* _Exercise details_
Copy the records word for word. Pictures do not go in.

[Recorded information Boundary: Start]

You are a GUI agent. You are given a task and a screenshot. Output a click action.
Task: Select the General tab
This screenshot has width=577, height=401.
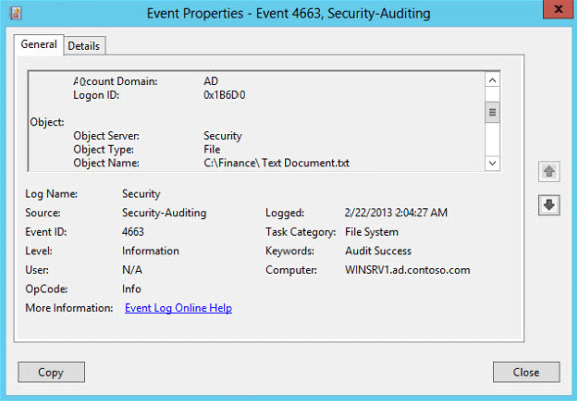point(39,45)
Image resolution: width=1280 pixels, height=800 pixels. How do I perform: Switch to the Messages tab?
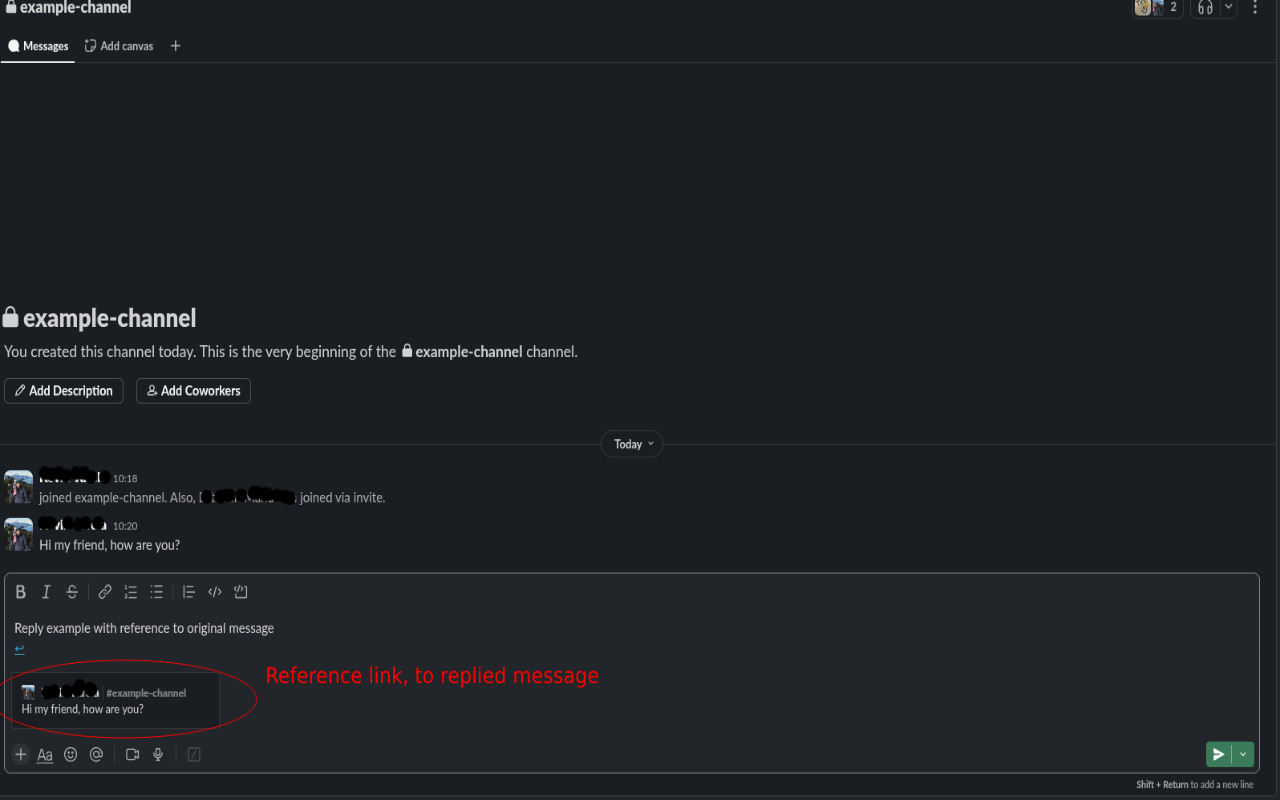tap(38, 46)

[Recorded information Boundary: End]

* _Output for this task_
You are a GUI agent. You are given a task and a screenshot. Output a click action.
Task: Select the General tab
This screenshot has width=577, height=401.
point(39,45)
Image resolution: width=1280 pixels, height=800 pixels. How do I perform: Switch to the Messages tab?
tap(38, 46)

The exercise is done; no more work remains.